▸ **What to do**
Provide only the number of lines in the listing that contain the string "computer".

▸ **Task inputs**
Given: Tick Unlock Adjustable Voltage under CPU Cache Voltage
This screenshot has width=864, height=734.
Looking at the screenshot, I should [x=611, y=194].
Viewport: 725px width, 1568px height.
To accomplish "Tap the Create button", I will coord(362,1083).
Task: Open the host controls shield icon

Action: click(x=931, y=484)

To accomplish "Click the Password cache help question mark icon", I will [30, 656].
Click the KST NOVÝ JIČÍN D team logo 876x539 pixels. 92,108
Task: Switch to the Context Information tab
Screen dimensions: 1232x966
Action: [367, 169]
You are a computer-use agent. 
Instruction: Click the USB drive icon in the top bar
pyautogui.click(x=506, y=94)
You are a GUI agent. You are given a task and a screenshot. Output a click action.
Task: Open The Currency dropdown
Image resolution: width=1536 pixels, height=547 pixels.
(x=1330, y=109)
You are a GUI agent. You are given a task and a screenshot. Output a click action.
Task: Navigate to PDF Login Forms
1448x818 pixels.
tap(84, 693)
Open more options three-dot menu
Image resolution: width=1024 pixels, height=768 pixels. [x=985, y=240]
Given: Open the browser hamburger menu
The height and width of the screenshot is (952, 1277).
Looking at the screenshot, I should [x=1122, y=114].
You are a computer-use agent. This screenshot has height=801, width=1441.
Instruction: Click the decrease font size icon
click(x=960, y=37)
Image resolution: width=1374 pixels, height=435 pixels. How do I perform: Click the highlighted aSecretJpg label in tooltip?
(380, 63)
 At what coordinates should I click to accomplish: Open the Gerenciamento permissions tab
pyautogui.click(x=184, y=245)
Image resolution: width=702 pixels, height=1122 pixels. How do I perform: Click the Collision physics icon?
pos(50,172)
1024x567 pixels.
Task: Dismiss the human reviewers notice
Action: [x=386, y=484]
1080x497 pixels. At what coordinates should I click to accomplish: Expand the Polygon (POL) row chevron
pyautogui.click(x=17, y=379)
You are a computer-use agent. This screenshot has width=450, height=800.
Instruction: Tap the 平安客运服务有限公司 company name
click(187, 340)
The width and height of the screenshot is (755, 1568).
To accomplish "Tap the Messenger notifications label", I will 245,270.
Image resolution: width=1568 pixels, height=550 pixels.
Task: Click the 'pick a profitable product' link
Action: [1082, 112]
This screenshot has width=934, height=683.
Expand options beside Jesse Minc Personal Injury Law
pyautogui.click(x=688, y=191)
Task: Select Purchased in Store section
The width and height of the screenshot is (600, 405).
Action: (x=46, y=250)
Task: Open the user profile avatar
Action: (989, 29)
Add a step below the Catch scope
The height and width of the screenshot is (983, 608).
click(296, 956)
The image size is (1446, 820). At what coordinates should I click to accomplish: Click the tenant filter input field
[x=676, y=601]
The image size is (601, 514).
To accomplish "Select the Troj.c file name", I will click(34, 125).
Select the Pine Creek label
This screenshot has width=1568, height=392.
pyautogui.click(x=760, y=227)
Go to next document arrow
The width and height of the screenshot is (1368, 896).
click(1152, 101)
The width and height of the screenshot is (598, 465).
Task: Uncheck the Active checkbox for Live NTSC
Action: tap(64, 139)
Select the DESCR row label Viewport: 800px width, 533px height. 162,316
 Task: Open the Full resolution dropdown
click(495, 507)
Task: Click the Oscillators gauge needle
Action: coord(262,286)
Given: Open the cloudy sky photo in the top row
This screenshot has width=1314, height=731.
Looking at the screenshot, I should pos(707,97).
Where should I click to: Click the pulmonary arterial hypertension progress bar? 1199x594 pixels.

▸ **Result of the exercise**
3